For hashing string literals at compile time, see
[`keccakString`](/edsl/storage#constants-and-immutables).

## Low-level `call` / `staticcall` / `delegatecall`

First-class forms exist in the compilation model (`Expr.call`,
`Expr.staticcall`, `Expr.delegatecall`). They are not yet modeled by the current
proof interpreters. In other words, low-level call plumbing and returndata
behavior remain a compiler-and-testing trust boundary rather than a proved
semantic feature today. A reverting low-level call can be caught:

```verity
tryCatch (call gas target value inOffset inSize outOffset outSize) (do
  setStorage lastFailure 1)
```

This lowers to a synthetic `letVar` + `ite` entering the catch block when the
result word is `0`; catch-payload decoding is not modeled. When the low-level
form is `delegatecall`, the trust report now also isolates it as a dedicated
proxy / upgradeability boundary; archive `--trust-report` and use
`--deny-proxy-upgradeability` for proof-strict runs (see issue `#1420`).

First-class linear-memory forms (`Expr.mload`, `Stmt.mstore`,
`Stmt.calldatacopy`, `Stmt.returndataCopy`, `Expr.returndataOptionalBoolAt`)
also compile today, but they are still only partially modeled by the current
proof interpreters. To stay inside the proved subset, treat them as an explicit
memory/ABI trust boundary, archive `--trust-report`, and use
`--deny-linear-memory-mechanics` for proof-strict runs (see issue `#1411`).

Any non-`view` function making such a call must declare a
[reentrancy disposition](/edsl/functions#reentrancy-disposition).

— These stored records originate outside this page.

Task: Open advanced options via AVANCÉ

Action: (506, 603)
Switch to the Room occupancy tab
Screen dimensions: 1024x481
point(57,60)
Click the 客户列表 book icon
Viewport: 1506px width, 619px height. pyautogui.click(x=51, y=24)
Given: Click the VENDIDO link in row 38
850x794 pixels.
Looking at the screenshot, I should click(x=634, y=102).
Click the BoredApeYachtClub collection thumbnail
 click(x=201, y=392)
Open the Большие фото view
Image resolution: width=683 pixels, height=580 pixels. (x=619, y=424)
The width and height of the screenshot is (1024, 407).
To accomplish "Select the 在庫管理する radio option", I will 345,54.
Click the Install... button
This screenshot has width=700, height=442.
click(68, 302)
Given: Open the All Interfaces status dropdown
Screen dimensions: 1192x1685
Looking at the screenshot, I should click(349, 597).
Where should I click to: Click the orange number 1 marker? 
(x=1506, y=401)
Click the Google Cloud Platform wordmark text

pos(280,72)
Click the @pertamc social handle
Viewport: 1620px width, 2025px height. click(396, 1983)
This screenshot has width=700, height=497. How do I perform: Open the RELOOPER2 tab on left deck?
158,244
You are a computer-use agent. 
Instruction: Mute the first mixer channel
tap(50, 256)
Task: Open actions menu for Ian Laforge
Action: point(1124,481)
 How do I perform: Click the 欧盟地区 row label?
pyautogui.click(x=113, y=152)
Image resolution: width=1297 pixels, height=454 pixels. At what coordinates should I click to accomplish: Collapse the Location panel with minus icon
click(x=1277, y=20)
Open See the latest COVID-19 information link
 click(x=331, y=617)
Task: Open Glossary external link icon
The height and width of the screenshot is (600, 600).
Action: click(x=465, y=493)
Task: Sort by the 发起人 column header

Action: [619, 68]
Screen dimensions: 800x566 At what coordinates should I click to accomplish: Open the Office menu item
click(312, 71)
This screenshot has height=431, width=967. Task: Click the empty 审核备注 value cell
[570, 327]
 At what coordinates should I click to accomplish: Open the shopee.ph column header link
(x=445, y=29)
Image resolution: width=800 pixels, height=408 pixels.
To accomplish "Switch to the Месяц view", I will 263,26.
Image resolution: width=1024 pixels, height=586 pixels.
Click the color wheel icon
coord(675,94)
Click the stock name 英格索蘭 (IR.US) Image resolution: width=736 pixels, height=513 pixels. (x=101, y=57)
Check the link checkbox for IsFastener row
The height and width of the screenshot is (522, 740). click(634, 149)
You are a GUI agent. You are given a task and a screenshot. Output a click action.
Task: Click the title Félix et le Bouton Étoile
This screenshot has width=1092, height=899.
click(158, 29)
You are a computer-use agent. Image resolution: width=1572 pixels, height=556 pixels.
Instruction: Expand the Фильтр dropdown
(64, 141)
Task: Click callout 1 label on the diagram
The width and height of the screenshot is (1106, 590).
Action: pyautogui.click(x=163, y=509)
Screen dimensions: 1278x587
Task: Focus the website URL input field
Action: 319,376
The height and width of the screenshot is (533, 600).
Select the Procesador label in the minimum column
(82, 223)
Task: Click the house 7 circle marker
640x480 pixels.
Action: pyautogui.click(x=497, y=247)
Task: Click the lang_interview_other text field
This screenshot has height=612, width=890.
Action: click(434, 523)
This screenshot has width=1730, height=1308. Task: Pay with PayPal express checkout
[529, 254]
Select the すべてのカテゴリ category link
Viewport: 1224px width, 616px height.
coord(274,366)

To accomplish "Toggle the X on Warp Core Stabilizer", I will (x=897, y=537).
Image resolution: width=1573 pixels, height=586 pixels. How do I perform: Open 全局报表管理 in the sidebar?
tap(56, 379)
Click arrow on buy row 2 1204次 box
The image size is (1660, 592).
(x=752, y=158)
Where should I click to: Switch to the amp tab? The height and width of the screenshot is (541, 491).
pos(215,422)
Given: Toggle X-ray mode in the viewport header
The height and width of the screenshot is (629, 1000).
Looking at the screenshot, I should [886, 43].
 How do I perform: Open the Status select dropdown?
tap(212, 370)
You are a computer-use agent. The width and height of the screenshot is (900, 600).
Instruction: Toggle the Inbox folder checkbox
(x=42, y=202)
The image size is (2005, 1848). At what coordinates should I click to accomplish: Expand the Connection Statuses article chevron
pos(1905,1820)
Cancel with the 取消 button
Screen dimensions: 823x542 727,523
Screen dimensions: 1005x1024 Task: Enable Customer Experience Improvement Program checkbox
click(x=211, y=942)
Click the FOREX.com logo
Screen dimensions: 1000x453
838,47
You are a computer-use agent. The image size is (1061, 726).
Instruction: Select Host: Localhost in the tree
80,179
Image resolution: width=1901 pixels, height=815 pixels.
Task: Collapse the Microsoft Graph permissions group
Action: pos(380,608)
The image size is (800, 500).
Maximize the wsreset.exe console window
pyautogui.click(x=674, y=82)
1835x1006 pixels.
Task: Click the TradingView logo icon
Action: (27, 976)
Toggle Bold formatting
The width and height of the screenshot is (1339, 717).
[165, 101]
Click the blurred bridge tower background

## CREATE2, code data, and multicall

`returnCodeData pointer` returns SSTORE2-style stored code data. CREATE2 address
derivation and the `CodeData.Layout` (STOP-prefixed payload at offset 1) are
modeled in `Verity/Core/Model/CodeData.lean`. A trusted self-delegate multicall
ECM (`Calls.selfDelegateMulticallBytes`) implements Solidity-style
`multicall(bytes[])` by self-`delegatecall`ing each payload; it reverts on
empty / malformed offsets, is rejected from `view` functions, and its full
non-empty semantics remain an assumed boundary.

## Unsafe Yul escapes

One-off raw Yul instructions use `Stmt.unsafeYul` with an `UnsafeYulFragment`
helper rather than new first-class statements. Raw memory revert is the
canonical small helper:

```lean
Stmt.unsafeYul
  (UnsafeYulFragment.rawRevert
    (Compiler.Yul.YulExpr.ident "offset")
    (Compiler.Yul.YulExpr.ident "size")
    { name := "raw_revert_memory_slice_refinement"
      obligation := "Caller-provided raw revert memory slice must refine the intended failure payload."
      proofStatus := .assumed })
```

Prefer ECM wrappers when they fit. For unavoidable cases, attach a
`local_obligations` entry at the usage site and discharge it before shipping
(`--deny-unsafe` rejects all unsafe blocks).

## See also

- [Functions & Authoring](/edsl/functions#reentrancy-disposition) — required reentrancy markers.
- [Trust Model](/trust-model) — what these assumptions cover.